Recent additions to the billion-dollar disaster list include the tragic Hawaii wildfires on Maui, causing damages expected to exceed $5.5bn and Hurricane Idalia which caused massive destruction in Florida. Furthermore, areas across the center, north-central, south, and southeastern states were prominently affected this year.

For local governments, these disasters present a significant financial challenge. With over 60 million Americans recently facing heat alerts, cities grapple with funding allocation.

Craig Fugate, the former Federal Emergency Management Agency director, emphasized the need for adaptation, stating, “The climate has already changed, and neither the built environment nor the response systems are keeping up.”

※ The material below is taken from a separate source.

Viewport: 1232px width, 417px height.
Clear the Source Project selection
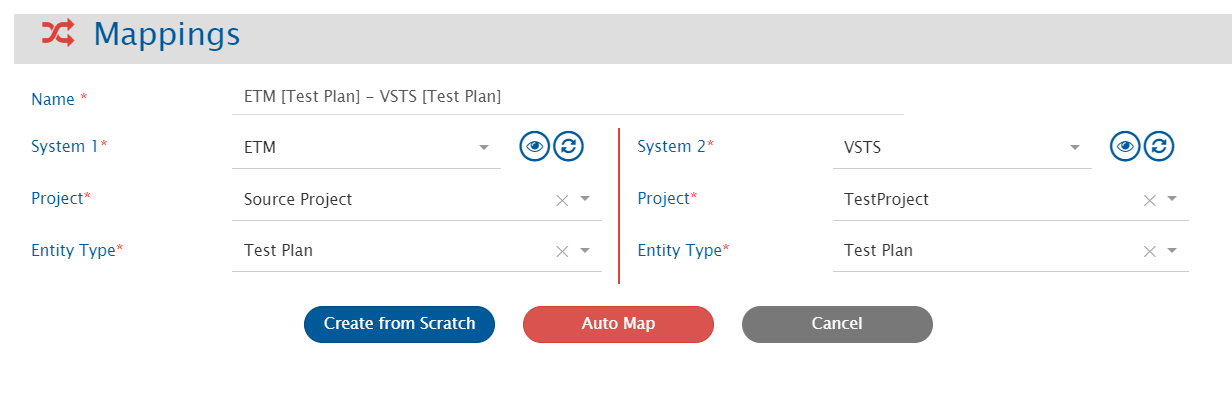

This surge in disasters aligns with what many climate scientists, including Katharine Jacobs from the University of Arizona, have long warned about: intensifying and frequent extreme events due to added energy in the atmosphere and oceans.

Smith had previously believed that the 2020 record would remain unbroken for a while. He’s since reconsidered this, given the escalating situation.

Chris Field, a climate scientist at Stanford University, termed the current trend “very troubling”. But he also offers hope by saying, “If we want to reduce the damages from severe weather, we need to accelerate progress on both stopping climate change and building resilience.”